[Document segment]

Clinic Day

Okay kids, it’s that time again. Let’s have the update on the status of things.

My first appointment of the day was with the social worker from the ALS Association. I was introduced to a new employee, and I had been asked if this new employee could sit in with me for the whole day to get an idea of what clinic is about. I’ve had a couple people sitting with my sessions; I think I’m a good candidate for kind of easing someone into the job. I’m not so far down the road that I’m a bitter, depressing train wreck, I’ve got a pretty good attitude about things, and – as evidenced by this blog – I am not opposed to sharing. He was a really nice guy and understood a lot of the gaming and geek references that J, Gecko, and I shot back and forth with each other throughout the appointments as usual. There was nothing new to report on my part for this segment, the house search is still ongoing, the appeals for help are coming along, I’m doing okay here.

Second appointment was with Kelly the dietitian. Because she is also my friend, she had brought me birthday presents of two graphic novels from a series I adore called Lackadaisy. Happy birthday to meeeee! The official part of my appointment went smooth as usual, I received my typical good-natured lecture about drinking water instead of soda, otherwise everything checked out. I remarked to Tony, the observer, that presents aren’t usually part of appointments, but I would never be upset if they were. ALS shuld come with fabulous prizes. Or at least an administrative assistant. Kelly is incredibly thoughtful and it’s a pleasure to be her friend – not just for the comic books.

Third appointment was nursing. I had a few things to talk about here, things that would be addressed by the corresponding specialists as the appointments happened that day, but it’s always good to give the nurse a heads up so she knows what to follow up on.

[/Document segment]
[Raw data]

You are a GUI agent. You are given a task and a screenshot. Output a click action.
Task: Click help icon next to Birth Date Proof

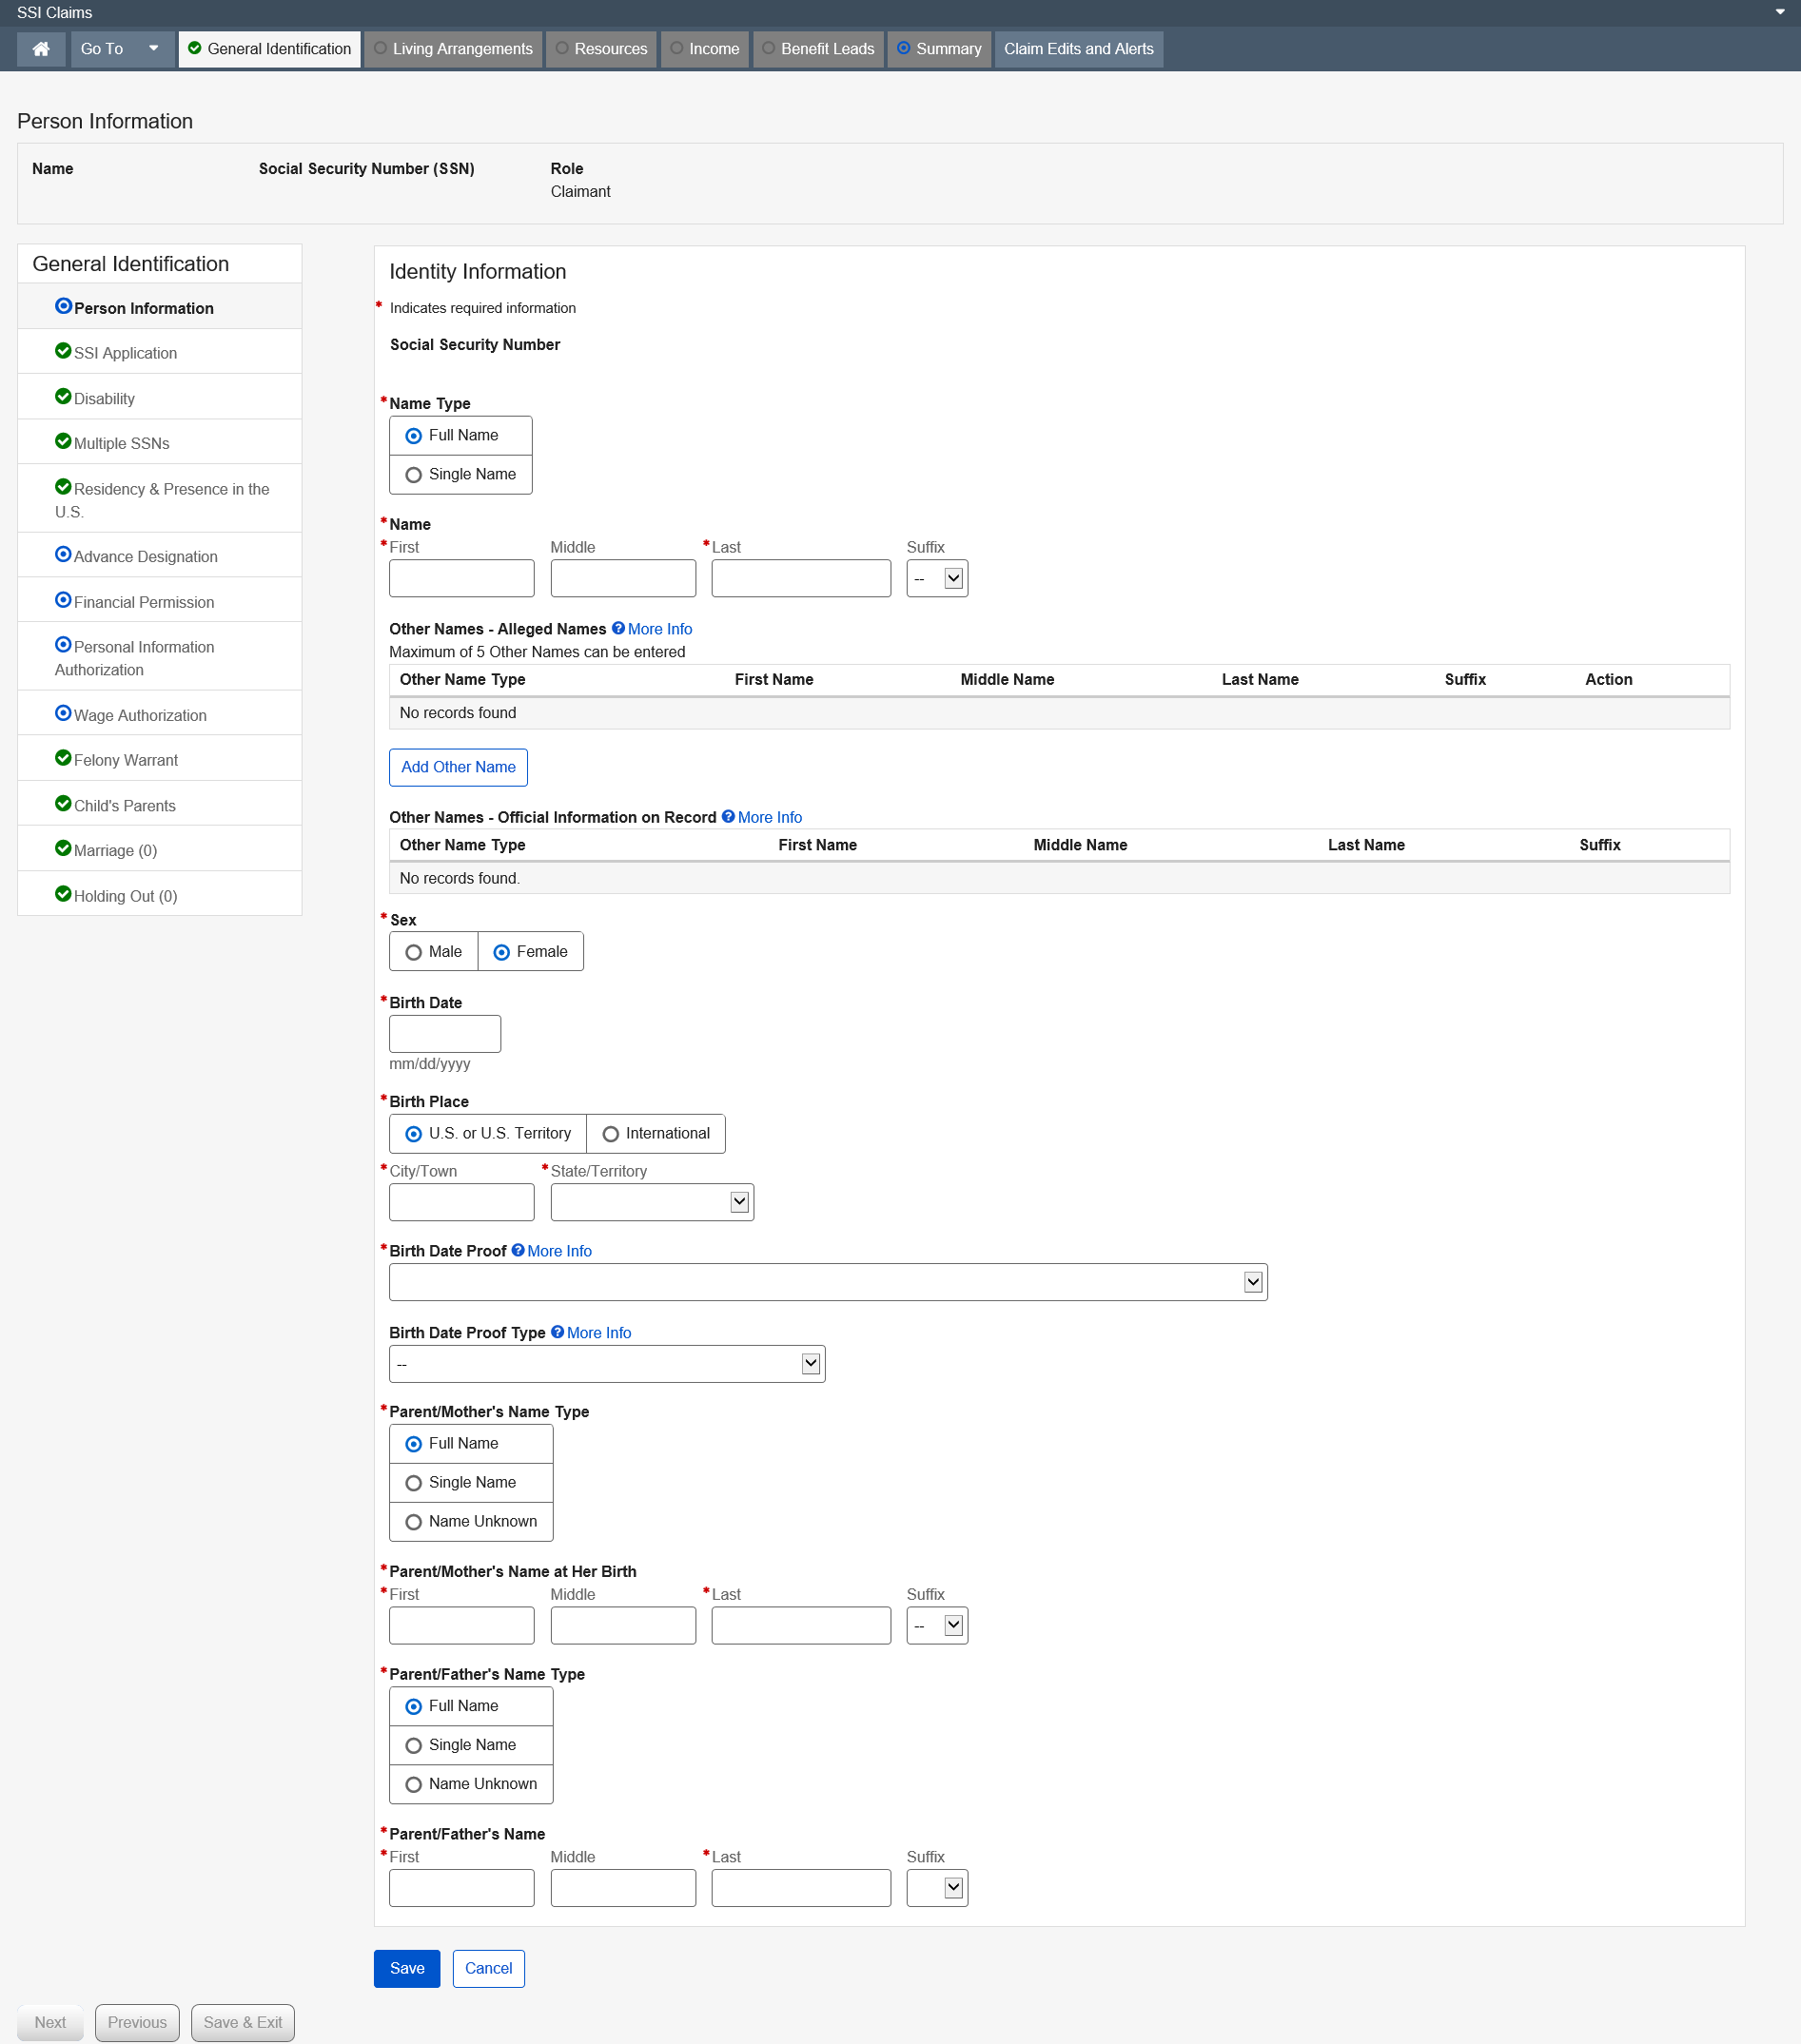[518, 1250]
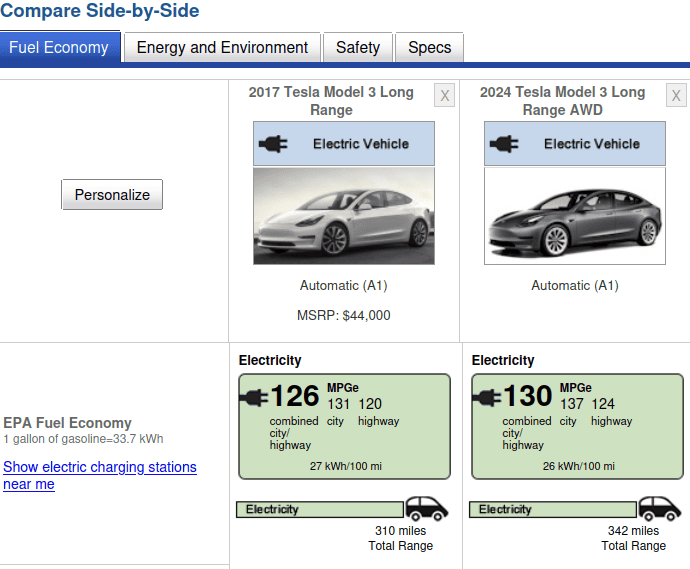Viewport: 690px width, 569px height.
Task: Click the 2017 Tesla Model 3 Long Range heading
Action: [331, 101]
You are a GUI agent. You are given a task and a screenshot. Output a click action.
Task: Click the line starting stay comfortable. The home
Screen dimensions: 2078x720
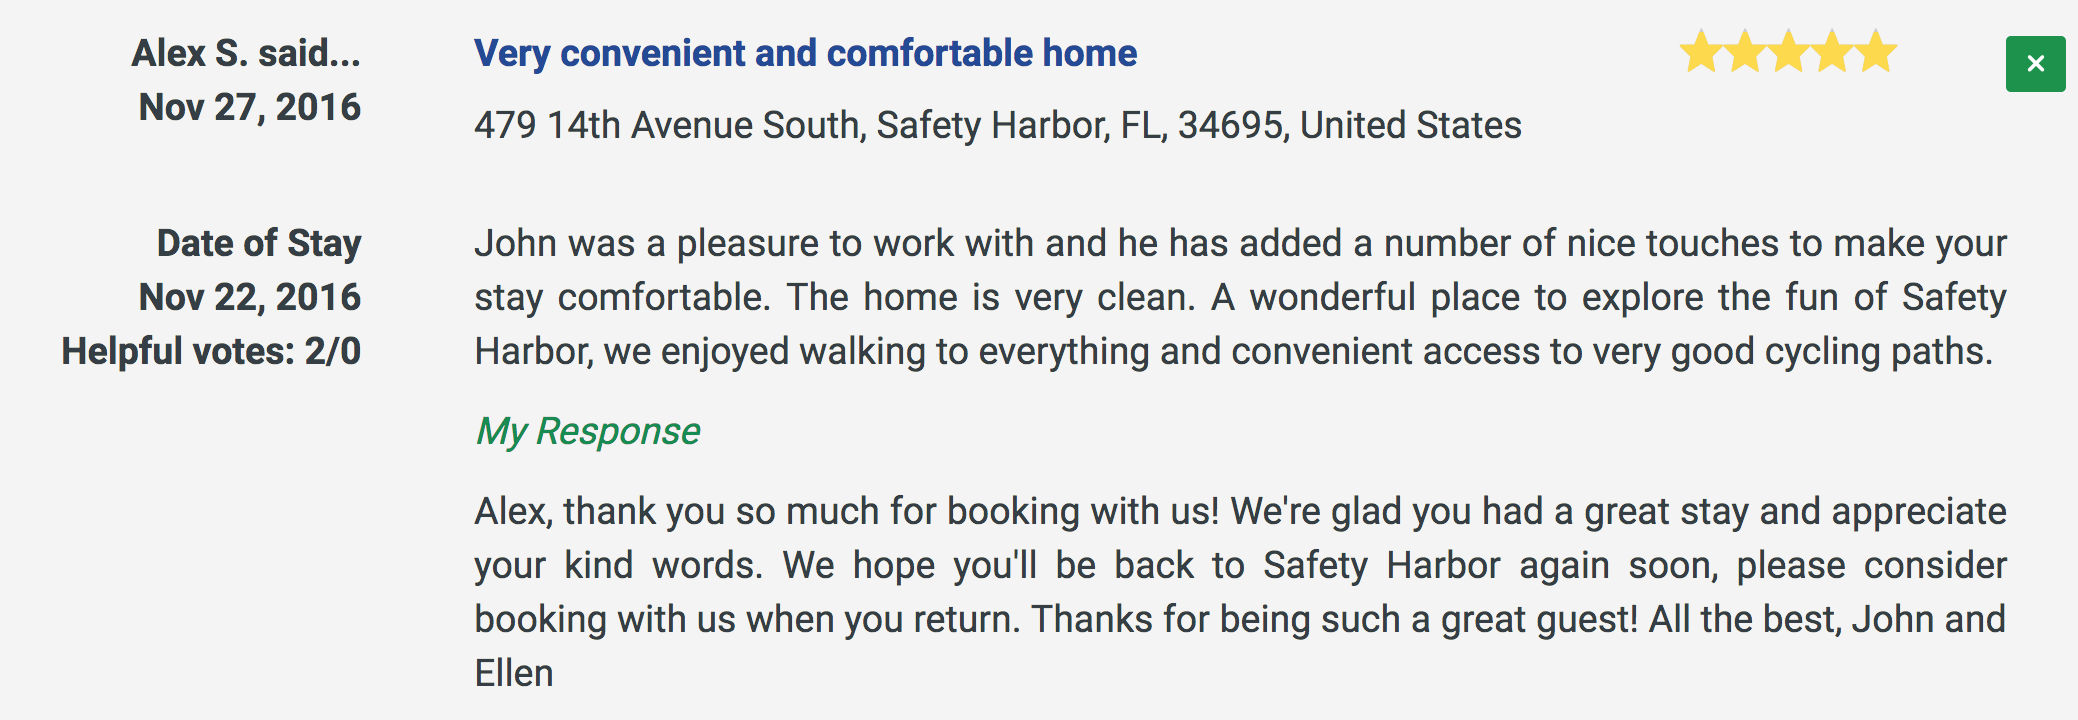point(1240,297)
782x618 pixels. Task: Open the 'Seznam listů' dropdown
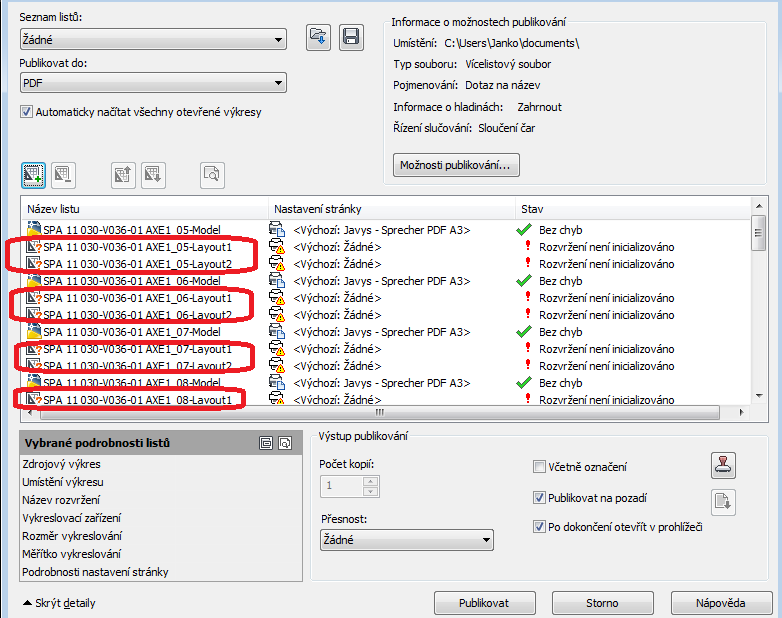pos(152,40)
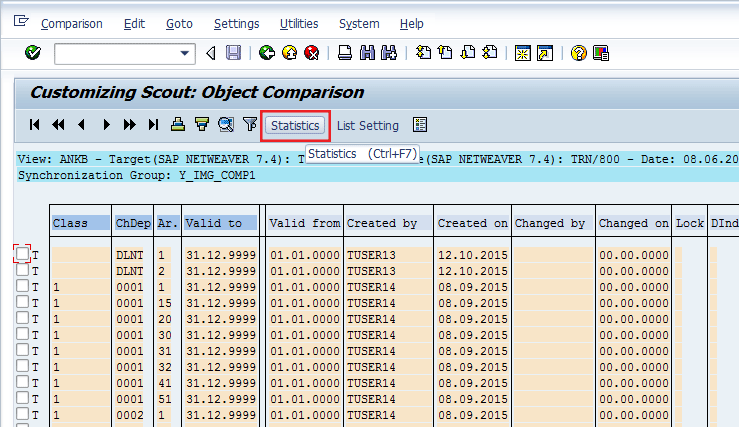Open the Comparison menu
Screen dimensions: 739x427
tap(71, 23)
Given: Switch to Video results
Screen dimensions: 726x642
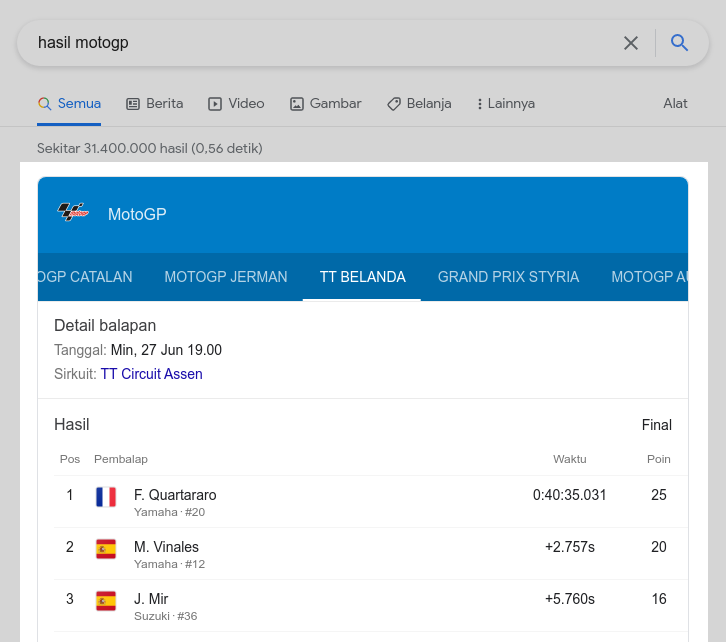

[/Raw data]

Required action 1:
In the clinic day account, what did Kelly the dietitian bring as birthday presents?
Required action 2:
Write the next part of the clinic day account, starting after its final sentence.
These entries come from a separate source.

Written reply 1:
Two graphic novels from a series called Lackadaisy.

Written reply 2:
Fourth was respiratory. My absolute least favorite appointment of all time. We started with the standard cough check, which is still great. Second thing we always do is check my inhale capacity, a test where I put a mask over my nose and mouth and inhale as sharply and strongly as I can. I’ve always done really well on this test. The respiratory specialist agreed with me and told me my sucking was great, upon which J, Gecko, and I did our level best to not lose our shit laughing. We are 12. The last test is the worst one, where I lean into a mask again with my nose plugged and after a couple normal breaths I forcibly exhale as much as I can and keep exhaling and keep exhaling until I feel like I’m breathing myself inside out, and then sharp inhale. I do this three times. During this appointment, the test machine said “great effort!” on all three tries, which it doesn’t always do, so I felt really encouraged. Until she told me my breathing had actually still gone down a bit. Not as dramatically as before, though. Still not dangerous levels yet, but still very much declining. I tried not to get discouraged and mostly succeeded.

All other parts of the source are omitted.